Although the picture may look quasi-idyllic, rapidly growing Russian-Chinese relations are not free of controversy. On June 10, China Daily reported that the Shenzhen Stock Exchange–listed Zoje Resources Investment, from Zhejiang province, had secured a 49-year land lease contract with Russia’s Trans-Baikal Region, on the border with China and Mongolia. Its subsidiary Huae Sinban would thereby lease 50,000 hectares of pastures and an extra 65,000 hectares of uncultivated land to grow vegetables, wheat and other agricultural produce. The total value of the contract is estimated at $28.4 million, according to the Chinese newspaper. The article says that the deal will be implemented under the so-called Silk Road Economic Belt initiative, first proposed by Chinese President Xi Jinping in September 2013, with a view to spreading economic growth to China’s western neighborhood (China Daily, June 10).

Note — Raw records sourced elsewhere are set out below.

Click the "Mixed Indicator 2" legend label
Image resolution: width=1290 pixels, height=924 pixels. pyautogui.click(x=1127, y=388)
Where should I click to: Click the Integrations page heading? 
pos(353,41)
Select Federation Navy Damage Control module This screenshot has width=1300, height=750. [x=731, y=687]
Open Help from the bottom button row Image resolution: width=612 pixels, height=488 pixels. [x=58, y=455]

Reports in the Russian press began to surface almost a week later, on June 16, when several newspapers, citing anonymous sources close to the Trans-Baikal administration, wrote that Chinese farmers would pay 250 rubles ($4.60) per hectare per year within the framework of the lease deal. If the initial phase of the project proved successful, they said, the latter could be entitled to an additional 200,000 hectares of leased land as of 2018. Meanwhile, the Russian daily Vedomosti quoted the provincial governor, Konstantin Ilkovsky, as saying that his administration was still in talks with Zoje Resources Investment regarding a $320 million investment project concerning a total area of 150,000 hectares. With the two sides having so far signed only a memorandum of understanding, the final agreement is due sometime in the spring of 2016, he told the newspaper (Vedomosti, Rbc.ru, June 16).

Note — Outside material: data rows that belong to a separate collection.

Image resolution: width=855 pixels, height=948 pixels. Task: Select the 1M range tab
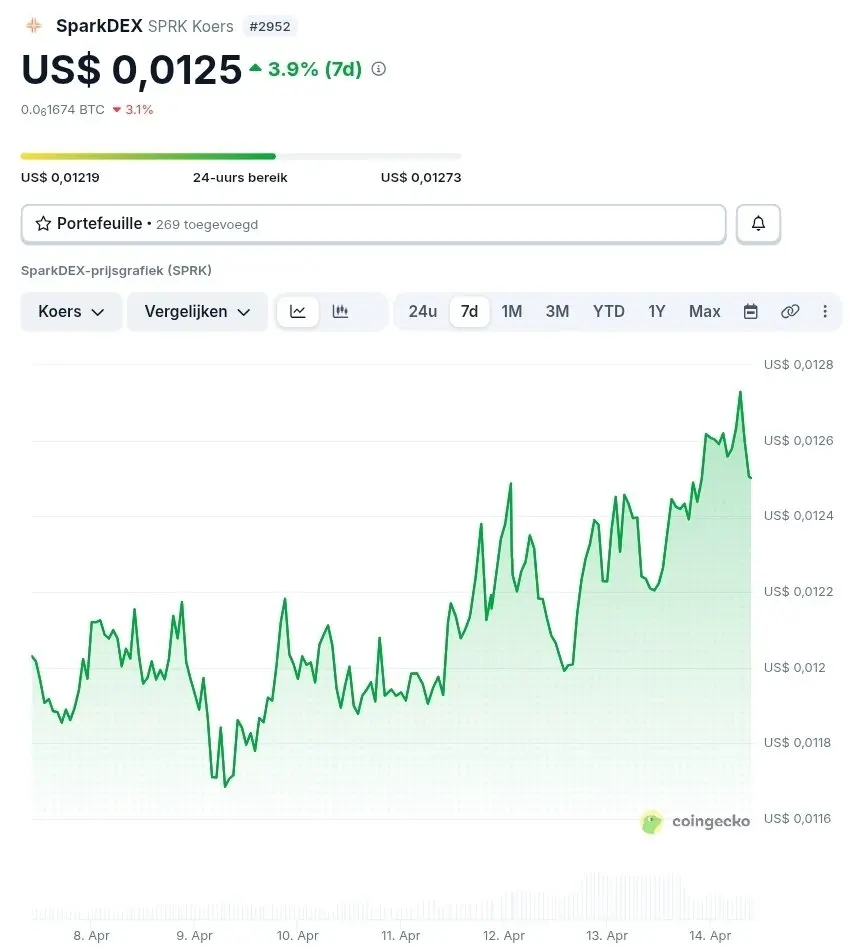click(x=511, y=311)
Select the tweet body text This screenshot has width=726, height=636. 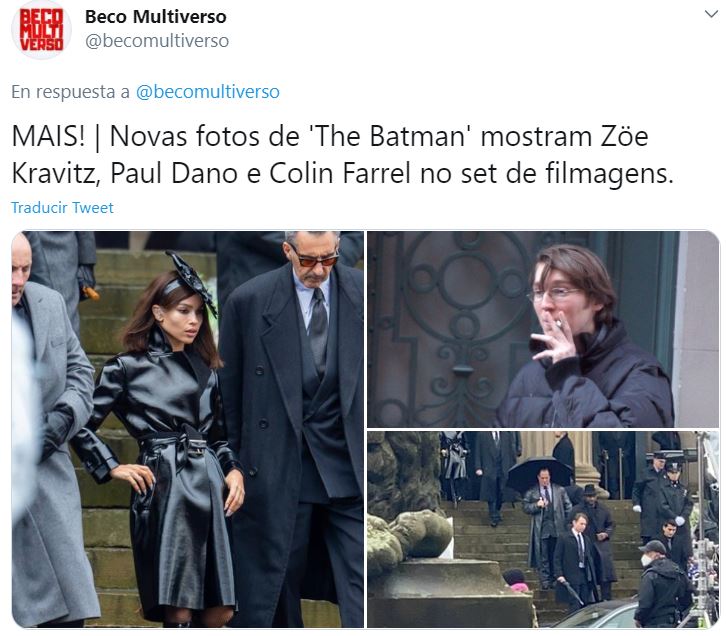(x=342, y=155)
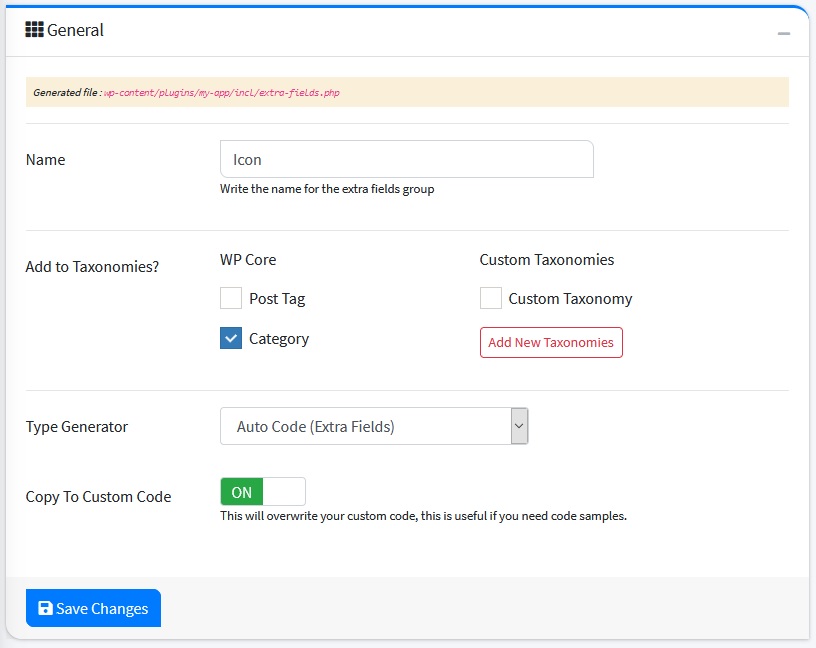Click the Custom Taxonomies column heading
The image size is (816, 648).
point(547,260)
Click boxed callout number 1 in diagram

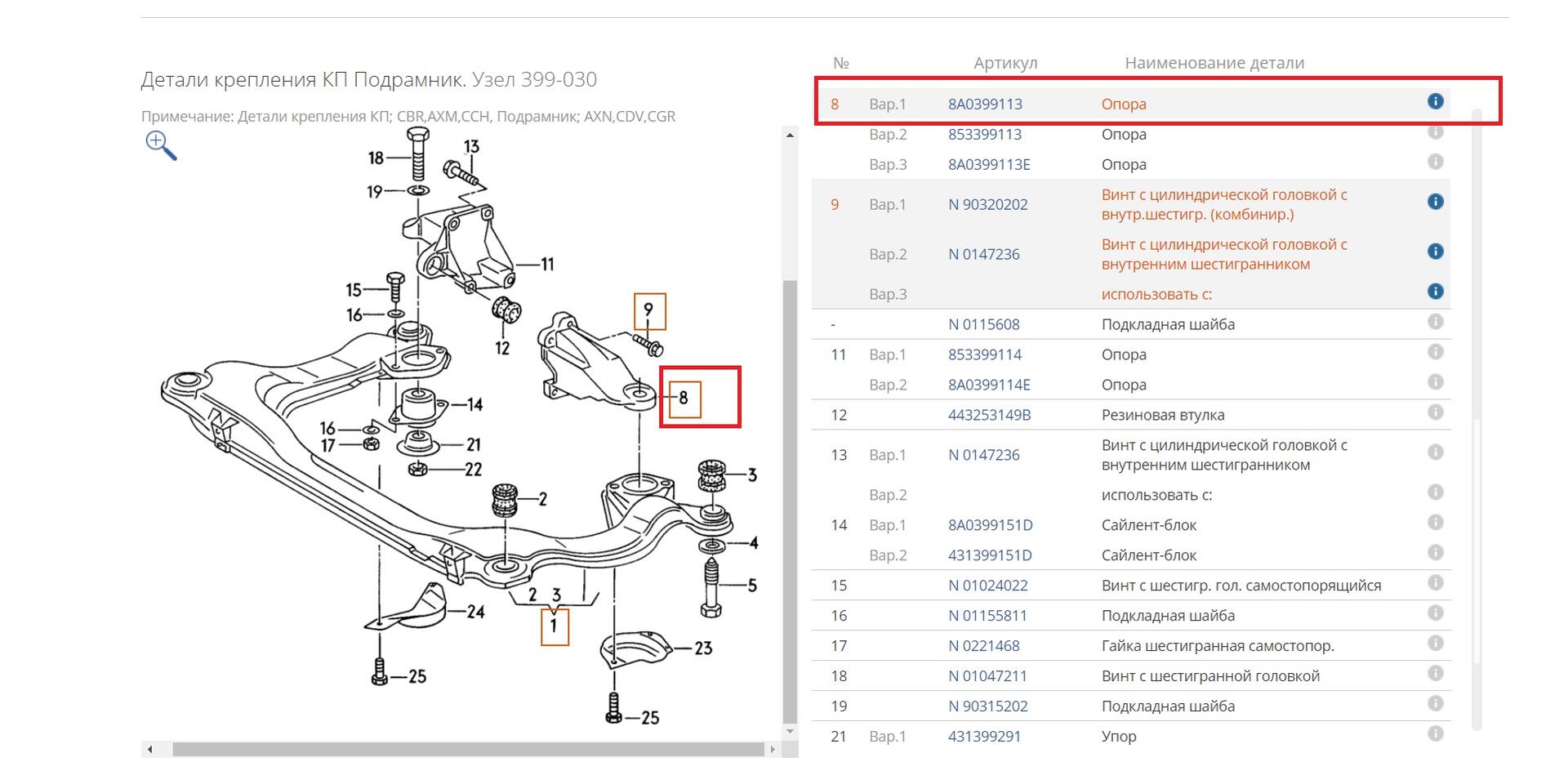[555, 626]
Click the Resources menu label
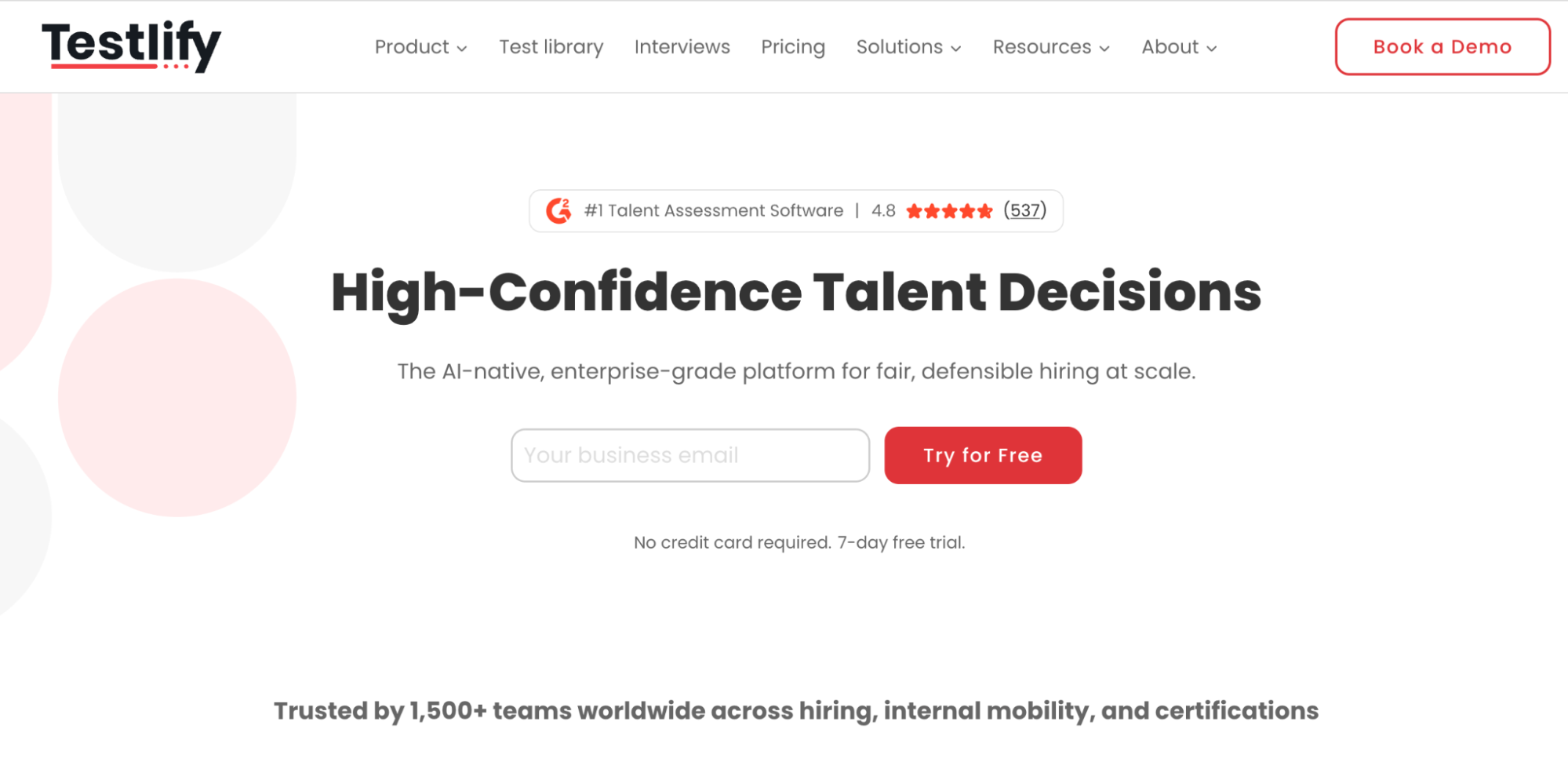Viewport: 1568px width, 784px height. [x=1042, y=47]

Despite all these discrepancies, the Trans-Baikal regional authorities seem determined to move forward with the agricultural project, which should allow them to return to service a large portion of unused land resources. According to official data, more than 800,000 hectares of land are currently empty throughout the region, compared with 20,000 occupied by agriculture, which is substantially lower than in Soviet times when this number exceeded a million hectares. The re-cultivation of this land will also create new jobs for at least a thousand workers, of whom 75 percent should be Russian citizens. Local agriculture in the Trans-Baikal Region has never been famous for high yields because of unfavorable weather conditions and lower-than-average soil quality. However, the Chinese investor will need to demonstrate progress in less than four years. Otherwise, Russian law provides that the contract must be canceled and the land vacated, denoting a real investment risk (Novaya Gazeta, June 23; mk.ru, June 16).

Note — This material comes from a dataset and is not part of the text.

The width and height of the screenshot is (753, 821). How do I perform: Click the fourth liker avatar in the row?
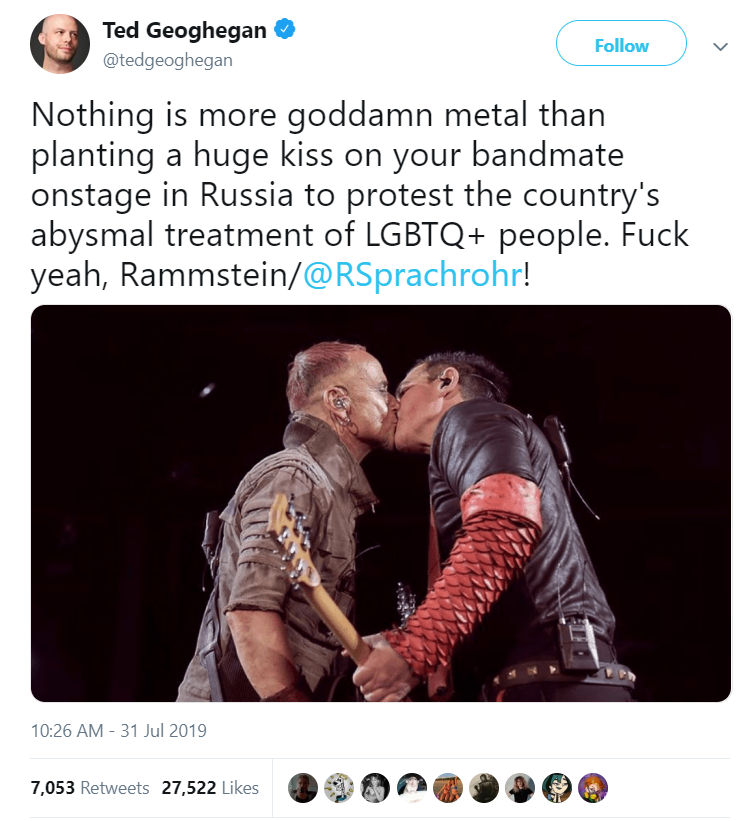(x=411, y=788)
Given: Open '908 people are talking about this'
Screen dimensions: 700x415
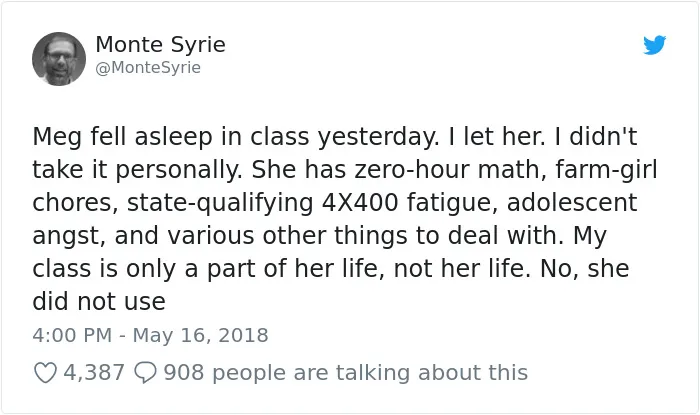Looking at the screenshot, I should coord(346,373).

Yet, many Russians are still wary of the Chinese, even though, as the 2010 census shows, the latter officially represent less than 0.1 percent of the population of the Trans-Baikal Region. On June 22, the Liberal-Democratic Party of Russia (LDPR), whose fiery nationalist rhetoric has thus far largely focused on labor migrants from Central Asia and the North Caucasus, said it would ask Prime Minister Dmitry Medvedev to veto the Chinese deal out of “national security” considerations. The LDPR’s vice-chairman, Igor Lebedev, who also happens to be the son of its leader, Vladimir Zhirinovsky, warned that “in 20 years there might be more Chinese than Russians in Trans-Baikal,” thus allowing the province to “be annexed by China” (Forbes.ru, June 22; Mk.ru, June 20). This case clearly shows not only the limits of the Russian-Chinese strategic partnership but also the wider implications of Russia’s annexation of Crimea, which has created an extremely dangerous precedent for Russia in the first place.